The difficulty in visiting a place over and over is that the connections are deeper and
stronger each time. There are many heart-filling moments in this last month that tie me to Southern Italy.
As much as I am ready to be home, I am sad to leave. I won’t really know how many things I miss until I am living without them.
I know will miss being greeted in the Italian way: eyes meeting mine, my hands grasped, each cheek air-kissed. Such enthusiasm can’t help but make me feel welcomed and acknowledged.
No welcome could be greater than our inclusion by Gina. When we arrive we become a part of her family. Born in San Francisco to Calabrian parents, one part of her heart is reserved for all things American.
She is loving and beautiful and embraces us within her deep yearning for the United States that she hasn’t visited in so long.
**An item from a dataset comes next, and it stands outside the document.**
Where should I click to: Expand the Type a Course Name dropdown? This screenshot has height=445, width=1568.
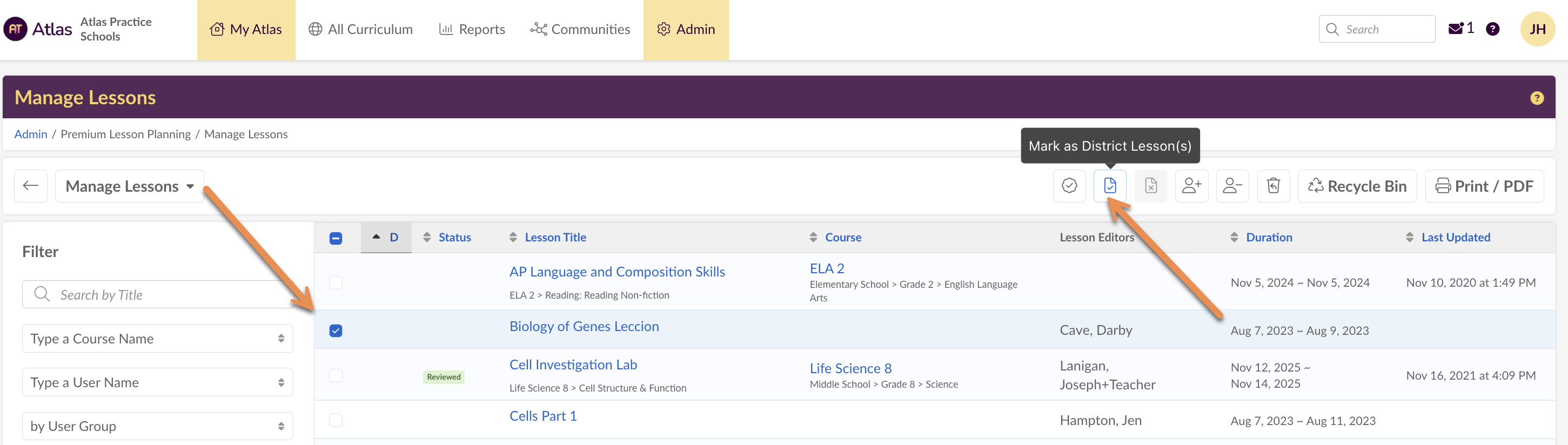(157, 339)
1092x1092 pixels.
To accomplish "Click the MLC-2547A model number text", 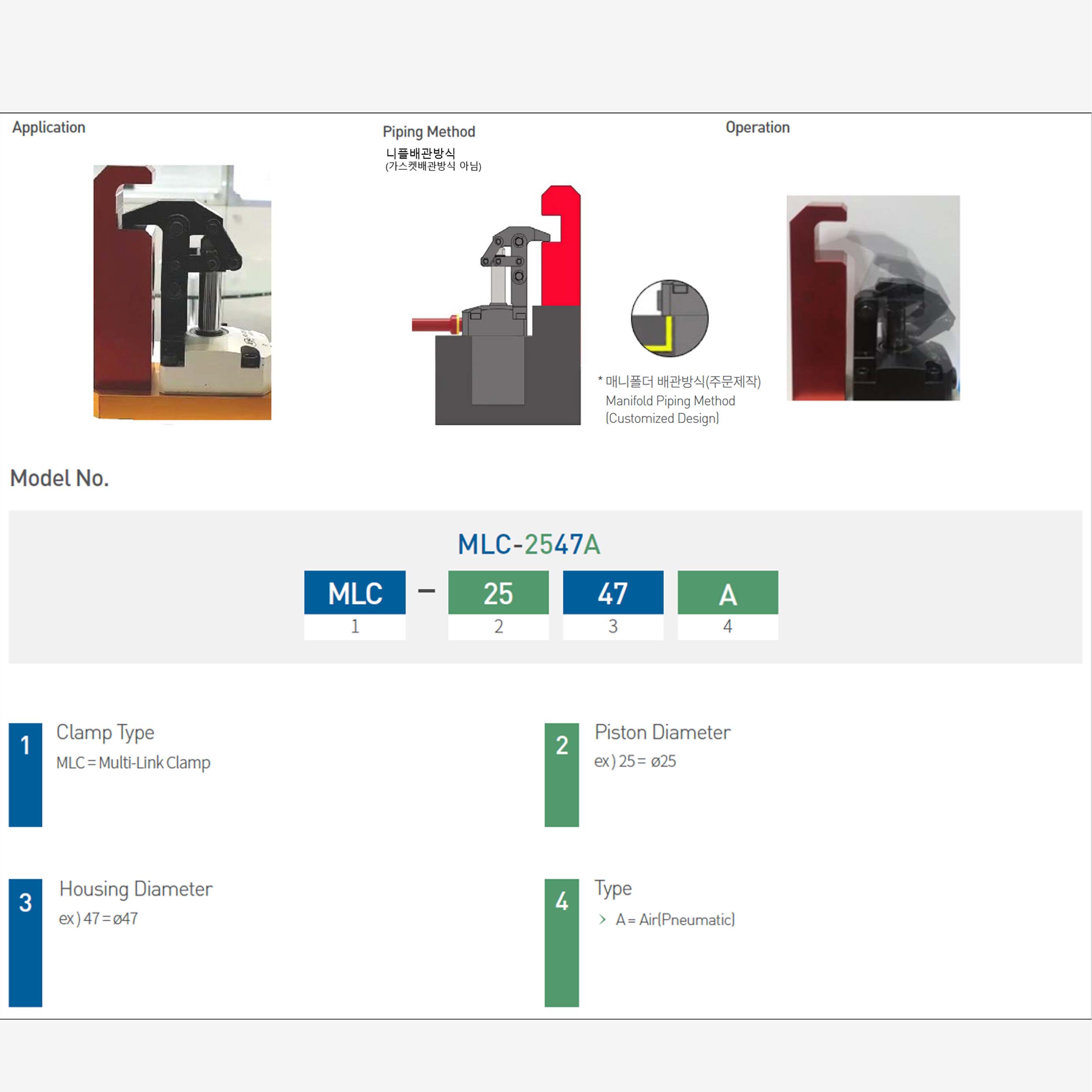I will tap(529, 544).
I feel as if a part of her is coming home with me.
Leaving Lavinia and Paola again is leaving good friends, too. This year Gina translated for us and we learned how much we hadn’t understood of our conversations in past years. Still we all comprehend that our friendship transcends language. Wherever I see Lavinina, on the street, at the store, or on a bench near the pedonale, we recognize our bond.
I felt the same about my last visit with Rosealba.
She helped created my contact with home on my first month-long visit here when I was totally alone. Placidly, she sat by me at a street-side table in her restaurant,
smiling and nodding as I used her internet to connect with my world at home. This year I took my computer with me again and we google-translated our conversation.
Her smile was broad when she could truly understand me. I can still feel the lingering touch of her hand on my arm as she held my gaze before parting.
I’ve already talked a lot about so many of our friends. But when I think of true connection, I think of Luigi. I aspire to greet people as warmly as Luigi greets us each time he sees us.
And, of course, I will miss the markets: especially the fish lady and the one white-haired Italian woman in town.
Maybe most of all I’ll miss the month-long slumber party which never lost it’s joy.
Unless this group goes with me I don’t know if I will return to Scalea…but my heart will return there often.